A frequent annoyance here is that we have to click our way through to the very end of the table…
Hey @sebme, I’d like to learn more about the reason for the need to jump to the end.
Do you often on large tables need to view the first and the last records?
If so, can you elaborate why?
For other users I have talked to about this topic, sorting the table accordingly in “reverse” has been a better solution.
yes, long tables, and given that an ad-hoc sorting is not possible in today’s widget - expect for the backend version of it - sorting is also not an option.
Just realized you can actually sort on the ID field… but that’s unfortunately the wrong field
Hi Stefan,
this is also discussed for the tables page and on the table itself before … it is quite annoying to navigate step by step…
I like the solution from the Apps Archive page:
Here you can also see, how many pages there are!
The fastest way is to turn on metadata fields and resort newest created first. I wish these were on by default or it were sorted newest created first by default.
This is only a workaround on the table itself.
And it will destroy sorting by another field.
On the tables page (where all tables are listed) and on the interactive table widget, this is not a solution. Additionally you will still not see, how many pages there are…

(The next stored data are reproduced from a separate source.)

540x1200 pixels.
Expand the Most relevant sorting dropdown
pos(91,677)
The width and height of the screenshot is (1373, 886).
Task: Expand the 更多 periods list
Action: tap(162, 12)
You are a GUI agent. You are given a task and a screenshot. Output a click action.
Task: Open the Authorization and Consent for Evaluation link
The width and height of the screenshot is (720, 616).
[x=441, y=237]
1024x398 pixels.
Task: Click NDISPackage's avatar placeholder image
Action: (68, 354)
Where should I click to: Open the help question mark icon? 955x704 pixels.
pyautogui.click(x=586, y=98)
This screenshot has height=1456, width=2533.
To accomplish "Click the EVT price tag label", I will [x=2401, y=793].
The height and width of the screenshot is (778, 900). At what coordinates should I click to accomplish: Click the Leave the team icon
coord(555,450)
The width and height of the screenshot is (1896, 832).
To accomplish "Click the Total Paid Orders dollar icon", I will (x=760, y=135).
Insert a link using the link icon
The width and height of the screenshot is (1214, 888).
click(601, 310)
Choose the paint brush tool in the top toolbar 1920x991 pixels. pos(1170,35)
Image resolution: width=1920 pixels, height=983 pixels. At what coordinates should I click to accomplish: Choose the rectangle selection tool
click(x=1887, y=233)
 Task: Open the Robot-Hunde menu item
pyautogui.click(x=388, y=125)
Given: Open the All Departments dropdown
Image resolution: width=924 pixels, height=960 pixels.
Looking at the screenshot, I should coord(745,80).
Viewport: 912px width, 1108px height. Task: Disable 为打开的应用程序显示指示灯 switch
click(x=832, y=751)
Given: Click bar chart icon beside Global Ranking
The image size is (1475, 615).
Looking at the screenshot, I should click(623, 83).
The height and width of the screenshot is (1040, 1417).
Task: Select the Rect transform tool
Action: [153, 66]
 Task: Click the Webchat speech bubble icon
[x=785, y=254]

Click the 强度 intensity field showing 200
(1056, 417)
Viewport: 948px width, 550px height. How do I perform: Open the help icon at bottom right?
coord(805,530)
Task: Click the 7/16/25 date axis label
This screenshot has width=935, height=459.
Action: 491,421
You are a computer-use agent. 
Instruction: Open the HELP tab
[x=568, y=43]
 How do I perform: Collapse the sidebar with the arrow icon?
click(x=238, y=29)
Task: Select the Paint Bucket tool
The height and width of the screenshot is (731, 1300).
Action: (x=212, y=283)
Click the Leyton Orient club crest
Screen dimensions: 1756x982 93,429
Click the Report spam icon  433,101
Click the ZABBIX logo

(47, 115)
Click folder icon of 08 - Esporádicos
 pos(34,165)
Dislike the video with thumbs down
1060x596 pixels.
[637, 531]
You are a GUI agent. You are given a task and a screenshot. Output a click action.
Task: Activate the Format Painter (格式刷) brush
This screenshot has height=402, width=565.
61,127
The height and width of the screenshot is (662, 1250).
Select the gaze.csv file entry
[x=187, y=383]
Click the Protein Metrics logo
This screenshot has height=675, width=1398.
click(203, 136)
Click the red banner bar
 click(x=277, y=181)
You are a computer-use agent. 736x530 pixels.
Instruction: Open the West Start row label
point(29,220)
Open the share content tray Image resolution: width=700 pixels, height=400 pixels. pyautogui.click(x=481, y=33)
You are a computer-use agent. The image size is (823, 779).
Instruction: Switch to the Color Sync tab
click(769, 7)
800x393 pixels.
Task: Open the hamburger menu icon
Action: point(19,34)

I think this issue was completely solved when Tulip added the ability to have users control the sorting of interactive tables. It’s not the exact same, but it is pretty close.
For those who don’t know, when you set up an interactive table with sorting options, there will be a small carrot option for the users to reverse the sort.
So instead of going to the last page, users can just sort in the other direction.
Sorry, but this is absolutely not the same as having a proper button that allows you to jump to the end of the list. Depending on the active filtering that has been applied, your proposed workaround is not feasible.
Another use case I often have:
Tables: Use a query and go to the last query result without destroying the query by sorting a different column.
Interactive table: use a table aggregation as data source and let the user go to the last entry/result. Btw: You can not sort any column independently .
So why not use the usage so many other database programs/IDE’s use for years?